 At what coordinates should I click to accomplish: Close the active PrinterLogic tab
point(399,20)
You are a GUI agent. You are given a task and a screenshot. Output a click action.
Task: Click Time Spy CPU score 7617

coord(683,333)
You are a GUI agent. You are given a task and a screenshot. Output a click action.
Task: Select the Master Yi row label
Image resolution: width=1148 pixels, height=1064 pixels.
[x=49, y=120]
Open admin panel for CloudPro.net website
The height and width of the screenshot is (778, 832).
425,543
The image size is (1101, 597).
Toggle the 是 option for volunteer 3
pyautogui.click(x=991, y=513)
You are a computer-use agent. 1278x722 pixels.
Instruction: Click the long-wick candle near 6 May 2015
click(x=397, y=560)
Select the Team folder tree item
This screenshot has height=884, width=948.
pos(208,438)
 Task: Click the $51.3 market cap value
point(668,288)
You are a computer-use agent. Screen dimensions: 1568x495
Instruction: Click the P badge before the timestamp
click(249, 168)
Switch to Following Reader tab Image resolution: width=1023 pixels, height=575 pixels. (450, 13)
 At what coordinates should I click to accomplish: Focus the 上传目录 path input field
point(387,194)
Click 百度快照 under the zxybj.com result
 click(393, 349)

# # # # #

# [WHAT NEEDS TO BE DONE]
Transcribe each entry precisely, missing none.

# [ANSWER TO THIS EXERCISE]
 At what coordinates should I click to accomplish: Close the active PrinterLogic tab
point(399,20)
You are a GUI agent. You are given a task and a screenshot. Output a click action.
Task: Click Time Spy CPU score 7617

coord(683,333)
You are a GUI agent. You are given a task and a screenshot. Output a click action.
Task: Select the Master Yi row label
Image resolution: width=1148 pixels, height=1064 pixels.
[x=49, y=120]
Open admin panel for CloudPro.net website
The height and width of the screenshot is (778, 832).
425,543
The image size is (1101, 597).
Toggle the 是 option for volunteer 3
pyautogui.click(x=991, y=513)
You are a computer-use agent. 1278x722 pixels.
Instruction: Click the long-wick candle near 6 May 2015
click(x=397, y=560)
Select the Team folder tree item
This screenshot has height=884, width=948.
pos(208,438)
 Task: Click the $51.3 market cap value
point(668,288)
You are a computer-use agent. Screen dimensions: 1568x495
Instruction: Click the P badge before the timestamp
click(249, 168)
Switch to Following Reader tab Image resolution: width=1023 pixels, height=575 pixels. (450, 13)
 At what coordinates should I click to accomplish: Focus the 上传目录 path input field
point(387,194)
Click 百度快照 under the zxybj.com result
 click(393, 349)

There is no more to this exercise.